For years, diagnosis and treatment of diseases like breast cancer have benefitted from precise genetic profiling. When the same science is applied to skin cells, the result could be a more definitive way to identify—and eventually treat—unusual rashes and skin conditions.
The study, published in Science Immunology, was led by a team at the University of California, San Francisco—the same institution that has pioneered an online diagnostic tool called RashX to help dermatology clinicians diagnose traditionally difficult-to-categorize skin rashes with the submission of genetic data from their difficult cases.
RashX uses the same technology outlined in the study. Raymond Cho, MD, PhD, a UCSF dermatologist and geneticist and co-author of the report says traditionally, skin rashes are diagnosed with visual inspection or even a biopsy. Newer technology borrowed in part from the molecular analysis of cancer cells examines the genetic profile of T cells embedded in the skin, he says.
Cho says he and the other researchers on the team found that there are particular molecular profiles that appear to match different skin rashes. Most of these changes are specific to T cells, a major player in a variety of inflammatory conditions.
Inflammatory conditions are behind the largest class of chronic skin diseases, the study notes, adding that single-cell RNA sequencing can help differentiate between these conditions. The study focused on conditions driven by T cell changes like atopic dermatitis, psoriasis vulgaris, lichen planus, and bullous pemphigoid.
While some of these rashes might have been difficult to classify by traditional methods, the research team was able to use genetic signatures to make a more exact diagnosis that was consistent with therapeutic responses. The goal is to integrate data on rash classification from genetic signatures into a visual diagnostic comparison tool for clinicians on RashX.
Although the technology to identify rashes by their genetic signatures is still evolving, Cho says the study showed promising results. In the future, he says there is a possibility that the same technology could be used to guide targeted treatments.
Currently, once a diagnosis is made through visualization or biopsy, Cho says treatment methods range based on classification of the range from mild to more severe, usually starting with topicals and advancing to other therapies.
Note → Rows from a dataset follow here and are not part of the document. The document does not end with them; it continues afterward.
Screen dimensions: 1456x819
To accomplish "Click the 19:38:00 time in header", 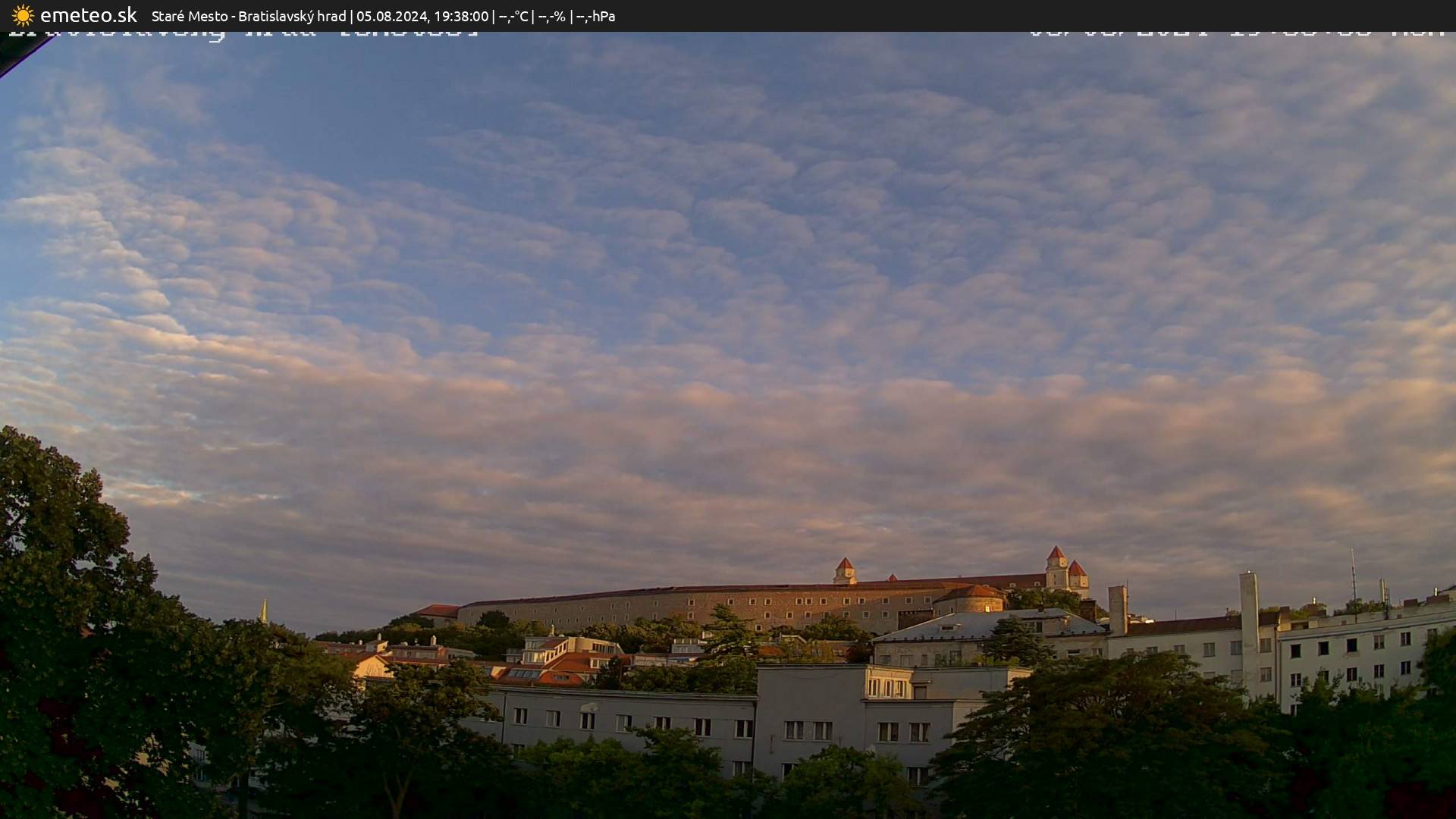I will click(x=460, y=16).
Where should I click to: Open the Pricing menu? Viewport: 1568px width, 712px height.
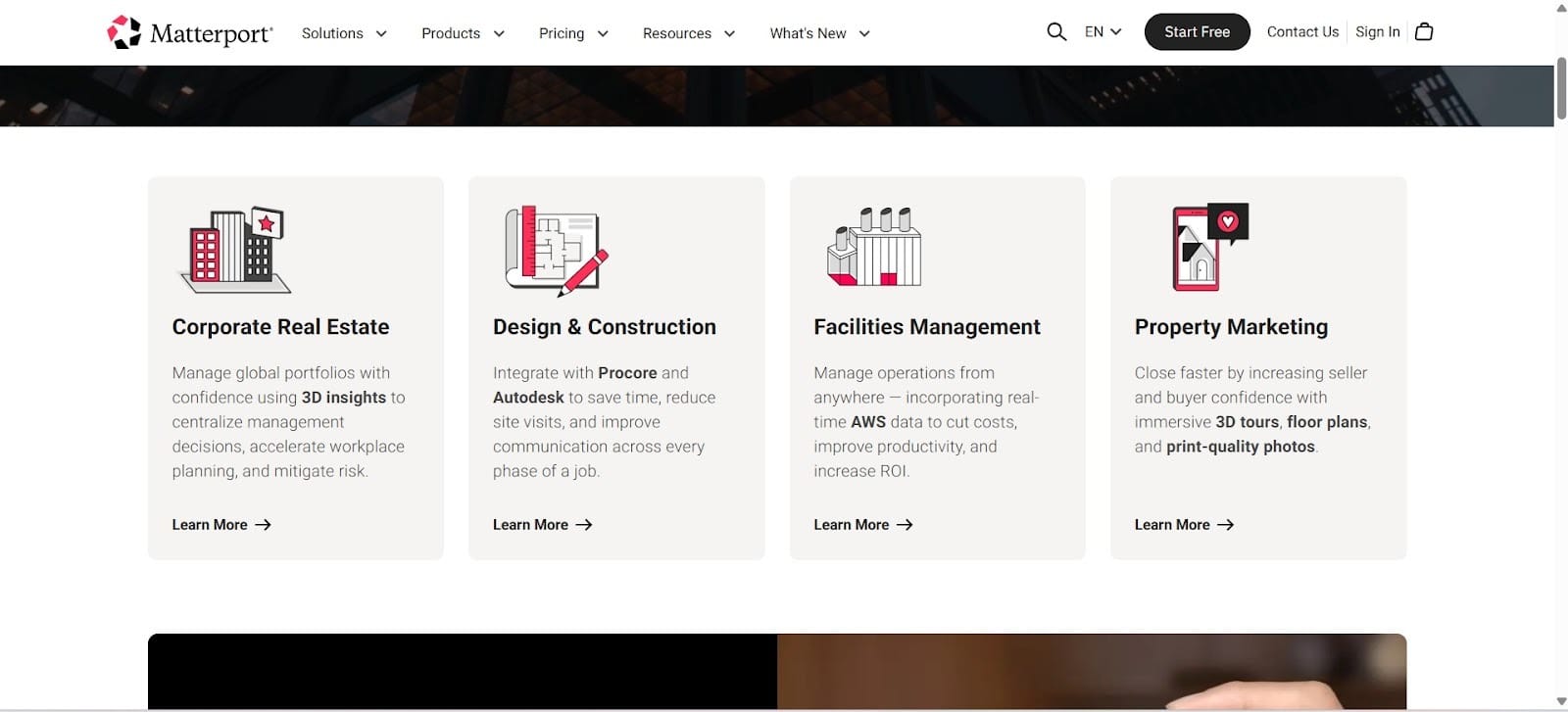[573, 33]
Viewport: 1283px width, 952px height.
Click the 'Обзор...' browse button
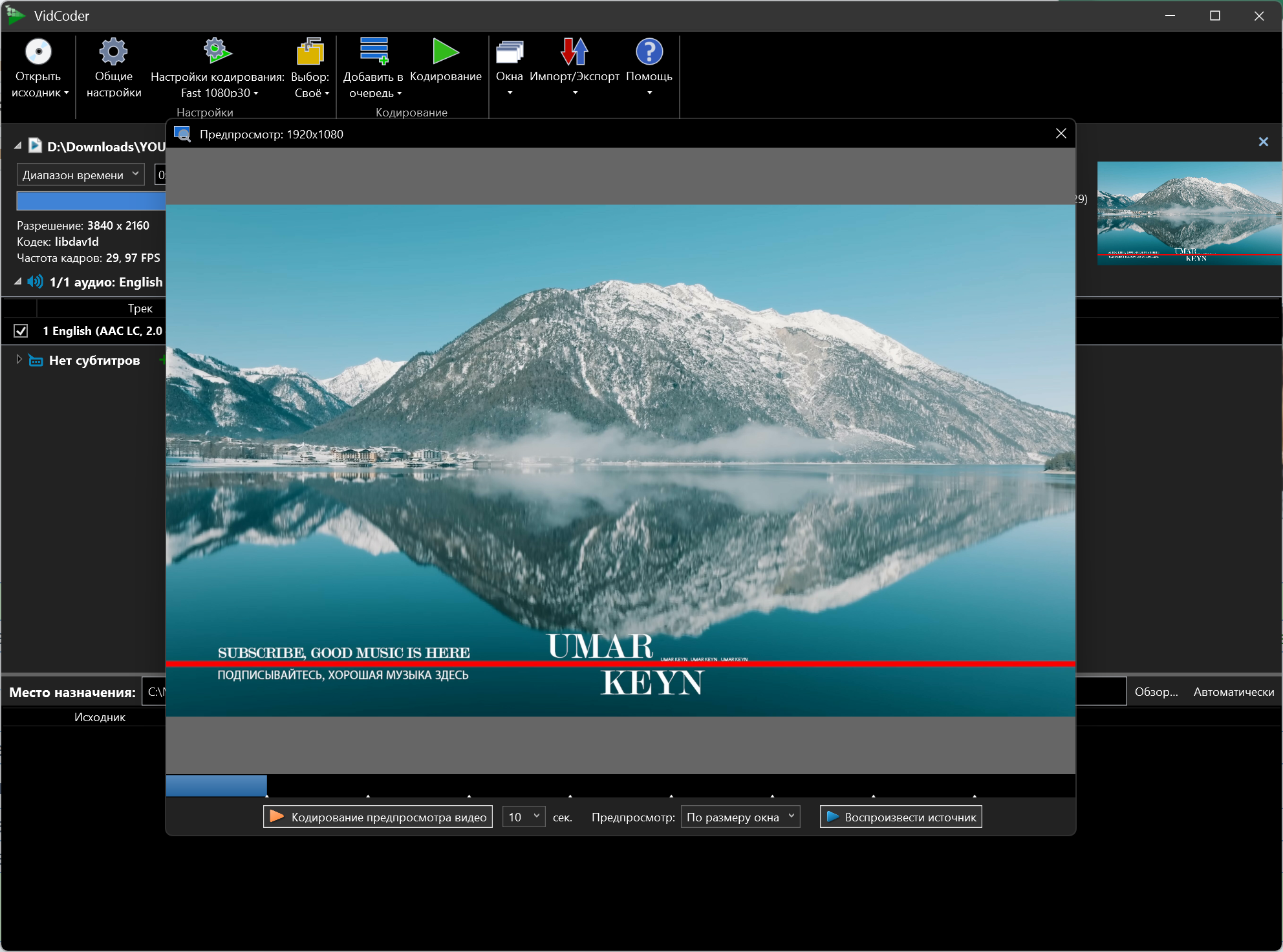click(1156, 692)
This genetic data, however, could open the door to a shortcut to the most effective treatments for different kinds of rashes.
“This really represents something between the biopsy and different drug trials. It gives you a more specific profile,” Cho says. “I think hopefully we’re evolving to a place where it’s not even a two-dimensional spectrum of mild to severe, but multidimensional. Right now, it’s about trying to identify a rash, but in the future, it might guide treatment.”